This is an impressive claim, considering the huge scale of everything featured in the film. One trick in particular, where Isla Fisher tosses two ribbons in the air and they dance about before revealing the huge machine that has appeared from thin air behind the material, seems suspiciously computer animated. This isn't the problem, though. The tricks are spectacular, and the knowledge that at least some of them were performed for real (David Copperfield is credited as a 'magic advisor' on the film) adds a further layer to the magic. No, the problem is the whole business of linking together all the tricks with a tangible storyline.
I loved the idea of a group of magicians carrying out the crime of the century. From the scenes in the trailer - 'We are going to rob a bank!', Jesse Eisenberg switching the handcuffs in the interrogation room - that looked like what it was going to be. I was looking forward to a reverse Jonathan Creek, where the magicians use their skills to carry out the crime rather than solve it. They would vanish in a puff of smoke from their jail cell, and then go on to explain how they did it. That was the film I wanted to see, and that's what the first section of the film is like. I enjoyed it, even if the explanations were a bit tenuous.
Then it all gets a bit... Dan Brown. A hooded figure leaves the four magicians (Jesse Eisenberg, Isla Fisher, Woody Harrelson and Dave Franco) a calling card, instructing them to meet at a deserted apartment. It is there that they are instructed on how to carry out these huge crimes. From there it's downhill into Da Vinci Code territory, with Interpol getting involved, police chases through major cities and eventually, director Louis Leterrier just going the whole nine yards and introducing a mysterious ancient society.

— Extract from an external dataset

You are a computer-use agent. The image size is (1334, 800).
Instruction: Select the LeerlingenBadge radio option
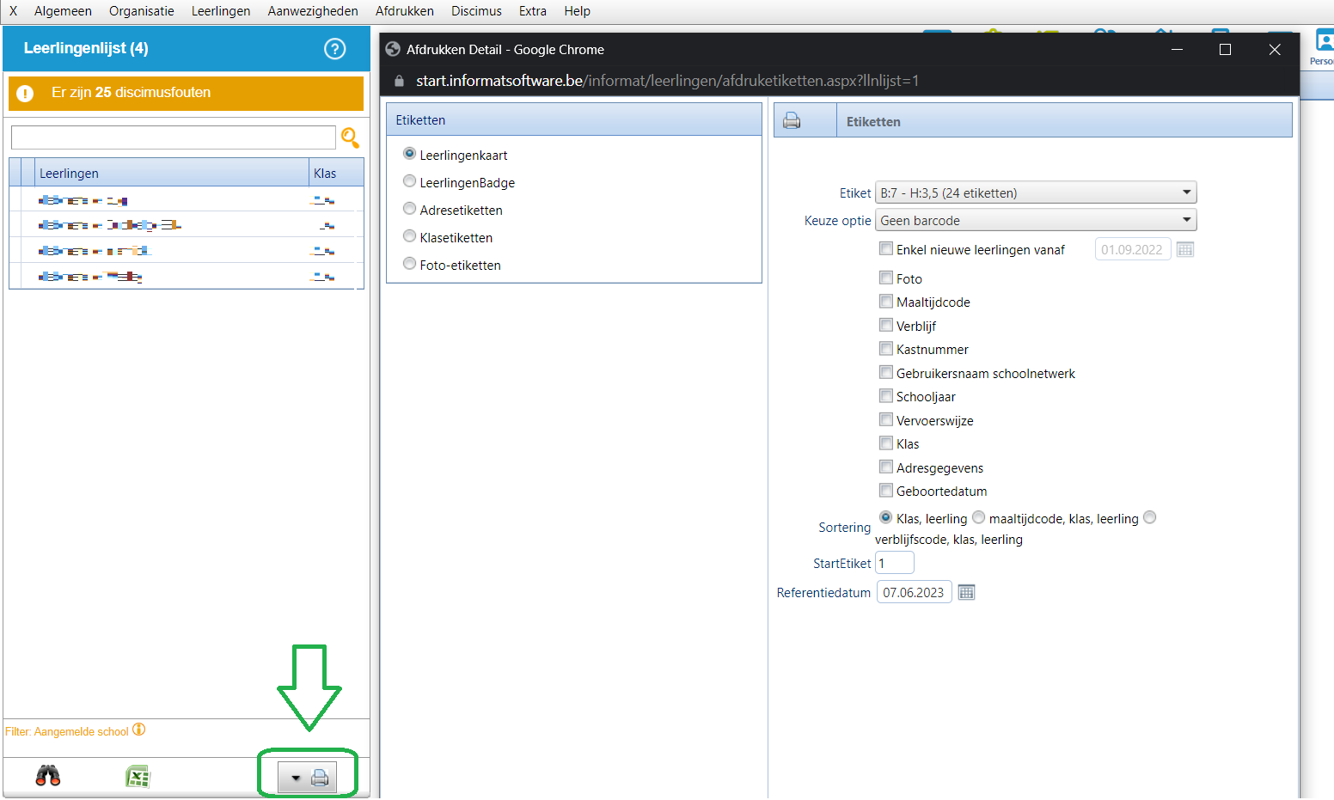pos(410,182)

The magnificent all-star cast, clearly drawn in by the attractive synopsis, are tragically wasted. Morgan Freeman's character, an ex-magician who now reveals to the public how other illusionists do their tricks, is far less interesting than he should be. He spends a majority of his time teasing everyone else by not telling them how the tricks were done. Out of the main four magicians (known in the movie as the Four Horsemen), Leterrier clearly favours Eisenberg and Harrelson. Isla Fisher plays a generic female part, bitter with Eisenberg after some previous relationship, and Dave Franco's character is terribly dull. He's an amateur who's better at pickpocketing than magic, an interesting premise but that's all we really find out. Mark Ruffalo's grumbling cop character has well over the regulatory amount of clichés ('I refuse to do any research that might help with the investigation, I just want to find these guys and shoot 'em!').
Now You See Me is a film with so much going for it. Woody Harrelson and Michael Caine are wonderful as always, and the idea of an extraordinary Ocean's Eleven is undeniably good. Unfortunately, the story's lost me by the ridiculous twist ending, which must have come in too late to fit in any sort of explanation afterwards. I left with more questions than answers, and not in a good way. Leterrier tries his best to weave a fast-paced and intelligent thriller, but there's just not enough room for any of his characters. Hopefully someone will grab this premise and squeeze out the full potential.